Records for processing:
>>>>

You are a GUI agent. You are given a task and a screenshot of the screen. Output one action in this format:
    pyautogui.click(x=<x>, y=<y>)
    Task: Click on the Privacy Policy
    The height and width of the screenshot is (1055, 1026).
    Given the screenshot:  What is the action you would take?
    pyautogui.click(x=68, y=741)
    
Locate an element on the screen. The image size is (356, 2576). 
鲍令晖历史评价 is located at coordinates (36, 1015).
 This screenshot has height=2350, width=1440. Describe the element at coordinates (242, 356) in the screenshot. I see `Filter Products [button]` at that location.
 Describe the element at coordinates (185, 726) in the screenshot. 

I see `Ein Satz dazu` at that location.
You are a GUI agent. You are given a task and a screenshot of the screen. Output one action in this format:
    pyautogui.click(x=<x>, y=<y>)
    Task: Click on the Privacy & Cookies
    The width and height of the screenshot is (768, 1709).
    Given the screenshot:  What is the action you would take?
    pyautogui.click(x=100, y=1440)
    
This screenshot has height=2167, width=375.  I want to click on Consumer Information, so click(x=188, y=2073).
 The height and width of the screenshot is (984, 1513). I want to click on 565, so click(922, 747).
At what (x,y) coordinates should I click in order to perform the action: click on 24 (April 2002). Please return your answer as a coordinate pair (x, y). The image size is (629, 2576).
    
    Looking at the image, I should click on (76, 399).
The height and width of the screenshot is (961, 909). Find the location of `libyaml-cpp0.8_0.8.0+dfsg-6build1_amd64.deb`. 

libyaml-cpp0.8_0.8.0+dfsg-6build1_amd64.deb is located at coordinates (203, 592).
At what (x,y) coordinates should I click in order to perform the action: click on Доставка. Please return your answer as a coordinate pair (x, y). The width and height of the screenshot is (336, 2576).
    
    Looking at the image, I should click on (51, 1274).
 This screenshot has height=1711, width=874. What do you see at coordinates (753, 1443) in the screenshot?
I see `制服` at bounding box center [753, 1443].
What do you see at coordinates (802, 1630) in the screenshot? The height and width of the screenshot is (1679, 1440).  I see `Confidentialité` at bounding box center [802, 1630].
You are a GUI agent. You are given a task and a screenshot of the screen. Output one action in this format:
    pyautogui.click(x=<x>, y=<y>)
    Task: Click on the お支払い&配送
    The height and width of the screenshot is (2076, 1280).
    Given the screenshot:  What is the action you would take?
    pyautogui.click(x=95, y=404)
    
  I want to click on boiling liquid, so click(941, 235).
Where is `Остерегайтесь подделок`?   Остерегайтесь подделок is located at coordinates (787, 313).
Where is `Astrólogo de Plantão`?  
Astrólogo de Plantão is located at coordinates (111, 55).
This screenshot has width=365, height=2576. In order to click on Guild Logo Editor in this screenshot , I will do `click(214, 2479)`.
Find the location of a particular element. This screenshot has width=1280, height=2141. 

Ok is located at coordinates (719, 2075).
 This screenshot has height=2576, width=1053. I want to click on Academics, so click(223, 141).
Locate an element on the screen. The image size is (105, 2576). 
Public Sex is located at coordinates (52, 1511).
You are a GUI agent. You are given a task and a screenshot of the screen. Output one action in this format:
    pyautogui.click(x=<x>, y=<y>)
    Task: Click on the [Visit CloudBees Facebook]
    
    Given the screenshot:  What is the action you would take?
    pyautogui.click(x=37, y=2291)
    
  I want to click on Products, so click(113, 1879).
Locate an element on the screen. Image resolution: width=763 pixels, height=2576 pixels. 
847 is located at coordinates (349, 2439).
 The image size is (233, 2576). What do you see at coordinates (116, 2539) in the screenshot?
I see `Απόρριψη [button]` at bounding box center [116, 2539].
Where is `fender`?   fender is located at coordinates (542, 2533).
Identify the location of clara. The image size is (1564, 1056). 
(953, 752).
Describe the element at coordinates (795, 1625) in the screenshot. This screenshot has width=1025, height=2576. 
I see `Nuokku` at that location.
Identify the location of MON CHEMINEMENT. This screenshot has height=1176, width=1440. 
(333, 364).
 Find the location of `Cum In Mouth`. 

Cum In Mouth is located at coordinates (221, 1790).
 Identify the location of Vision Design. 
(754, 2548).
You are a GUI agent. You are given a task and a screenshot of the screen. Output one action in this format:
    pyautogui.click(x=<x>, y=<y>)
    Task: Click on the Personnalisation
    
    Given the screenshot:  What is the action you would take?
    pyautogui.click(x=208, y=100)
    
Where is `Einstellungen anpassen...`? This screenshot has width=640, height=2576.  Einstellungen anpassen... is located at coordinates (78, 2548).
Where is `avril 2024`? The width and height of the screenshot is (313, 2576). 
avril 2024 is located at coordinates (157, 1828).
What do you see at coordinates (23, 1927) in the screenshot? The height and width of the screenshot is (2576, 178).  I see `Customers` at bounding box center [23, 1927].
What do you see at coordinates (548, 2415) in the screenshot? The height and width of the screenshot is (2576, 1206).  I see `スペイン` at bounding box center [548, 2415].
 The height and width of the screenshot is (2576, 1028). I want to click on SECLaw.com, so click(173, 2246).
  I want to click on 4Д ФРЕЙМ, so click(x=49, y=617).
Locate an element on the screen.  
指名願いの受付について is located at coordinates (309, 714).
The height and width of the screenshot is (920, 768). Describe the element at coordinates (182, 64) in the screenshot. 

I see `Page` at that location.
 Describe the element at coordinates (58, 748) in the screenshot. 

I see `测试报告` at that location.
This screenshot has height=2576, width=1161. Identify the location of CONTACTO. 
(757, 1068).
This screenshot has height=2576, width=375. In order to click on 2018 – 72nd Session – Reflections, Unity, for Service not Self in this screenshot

<<<<

Task description: Copy all of the data above line for line, without changing anything.

Response to this task:
You are a GUI agent. You are given a task and a screenshot of the screen. Output one action in this format:
    pyautogui.click(x=<x>, y=<y>)
    Task: Click on the Privacy Policy
    The height and width of the screenshot is (1055, 1026).
    Given the screenshot:  What is the action you would take?
    pyautogui.click(x=68, y=741)
    
Locate an element on the screen. The image size is (356, 2576). 
鲍令晖历史评价 is located at coordinates (36, 1015).
 This screenshot has height=2350, width=1440. Describe the element at coordinates (242, 356) in the screenshot. I see `Filter Products [button]` at that location.
 Describe the element at coordinates (185, 726) in the screenshot. 

I see `Ein Satz dazu` at that location.
You are a GUI agent. You are given a task and a screenshot of the screen. Output one action in this format:
    pyautogui.click(x=<x>, y=<y>)
    Task: Click on the Privacy & Cookies
    The width and height of the screenshot is (768, 1709).
    Given the screenshot:  What is the action you would take?
    pyautogui.click(x=100, y=1440)
    
This screenshot has height=2167, width=375.  I want to click on Consumer Information, so click(x=188, y=2073).
 The height and width of the screenshot is (984, 1513). I want to click on 565, so click(922, 747).
At what (x,y) coordinates should I click in order to perform the action: click on 24 (April 2002). Please return your answer as a coordinate pair (x, y). The image size is (629, 2576).
    
    Looking at the image, I should click on (76, 399).
The height and width of the screenshot is (961, 909). Find the location of `libyaml-cpp0.8_0.8.0+dfsg-6build1_amd64.deb`. 

libyaml-cpp0.8_0.8.0+dfsg-6build1_amd64.deb is located at coordinates (203, 592).
At what (x,y) coordinates should I click in order to perform the action: click on Доставка. Please return your answer as a coordinate pair (x, y). The width and height of the screenshot is (336, 2576).
    
    Looking at the image, I should click on (51, 1274).
 This screenshot has height=1711, width=874. What do you see at coordinates (753, 1443) in the screenshot?
I see `制服` at bounding box center [753, 1443].
What do you see at coordinates (802, 1630) in the screenshot? The height and width of the screenshot is (1679, 1440).  I see `Confidentialité` at bounding box center [802, 1630].
You are a GUI agent. You are given a task and a screenshot of the screen. Output one action in this format:
    pyautogui.click(x=<x>, y=<y>)
    Task: Click on the お支払い&配送
    The height and width of the screenshot is (2076, 1280).
    Given the screenshot:  What is the action you would take?
    pyautogui.click(x=95, y=404)
    
  I want to click on boiling liquid, so click(941, 235).
Where is `Остерегайтесь подделок`?   Остерегайтесь подделок is located at coordinates (787, 313).
Where is `Astrólogo de Plantão`?  
Astrólogo de Plantão is located at coordinates (111, 55).
This screenshot has width=365, height=2576. In order to click on Guild Logo Editor in this screenshot , I will do `click(214, 2479)`.
Find the location of a particular element. This screenshot has width=1280, height=2141. 

Ok is located at coordinates (719, 2075).
 This screenshot has height=2576, width=1053. I want to click on Academics, so click(223, 141).
Locate an element on the screen. The image size is (105, 2576). 
Public Sex is located at coordinates (52, 1511).
You are a GUI agent. You are given a task and a screenshot of the screen. Output one action in this format:
    pyautogui.click(x=<x>, y=<y>)
    Task: Click on the [Visit CloudBees Facebook]
    
    Given the screenshot:  What is the action you would take?
    pyautogui.click(x=37, y=2291)
    
  I want to click on Products, so click(113, 1879).
Locate an element on the screen. Image resolution: width=763 pixels, height=2576 pixels. 
847 is located at coordinates (349, 2439).
 The image size is (233, 2576). What do you see at coordinates (116, 2539) in the screenshot?
I see `Απόρριψη [button]` at bounding box center [116, 2539].
Where is `fender`?   fender is located at coordinates (542, 2533).
Identify the location of clara. The image size is (1564, 1056). 
(953, 752).
Describe the element at coordinates (795, 1625) in the screenshot. This screenshot has width=1025, height=2576. 
I see `Nuokku` at that location.
Identify the location of MON CHEMINEMENT. This screenshot has height=1176, width=1440. 
(333, 364).
 Find the location of `Cum In Mouth`. 

Cum In Mouth is located at coordinates (221, 1790).
 Identify the location of Vision Design. 
(754, 2548).
You are a GUI agent. You are given a task and a screenshot of the screen. Output one action in this format:
    pyautogui.click(x=<x>, y=<y>)
    Task: Click on the Personnalisation
    
    Given the screenshot:  What is the action you would take?
    pyautogui.click(x=208, y=100)
    
Where is `Einstellungen anpassen...`? This screenshot has width=640, height=2576.  Einstellungen anpassen... is located at coordinates (78, 2548).
Where is `avril 2024`? The width and height of the screenshot is (313, 2576). 
avril 2024 is located at coordinates (157, 1828).
What do you see at coordinates (23, 1927) in the screenshot? The height and width of the screenshot is (2576, 178).  I see `Customers` at bounding box center [23, 1927].
What do you see at coordinates (548, 2415) in the screenshot? The height and width of the screenshot is (2576, 1206).  I see `スペイン` at bounding box center [548, 2415].
 The height and width of the screenshot is (2576, 1028). I want to click on SECLaw.com, so click(173, 2246).
  I want to click on 4Д ФРЕЙМ, so click(x=49, y=617).
Locate an element on the screen.  
指名願いの受付について is located at coordinates (309, 714).
The height and width of the screenshot is (920, 768). Describe the element at coordinates (182, 64) in the screenshot. 

I see `Page` at that location.
 Describe the element at coordinates (58, 748) in the screenshot. 

I see `测试报告` at that location.
This screenshot has height=2576, width=1161. Identify the location of CONTACTO. 
(757, 1068).
This screenshot has height=2576, width=375. In order to click on 2018 – 72nd Session – Reflections, Unity, for Service not Self in this screenshot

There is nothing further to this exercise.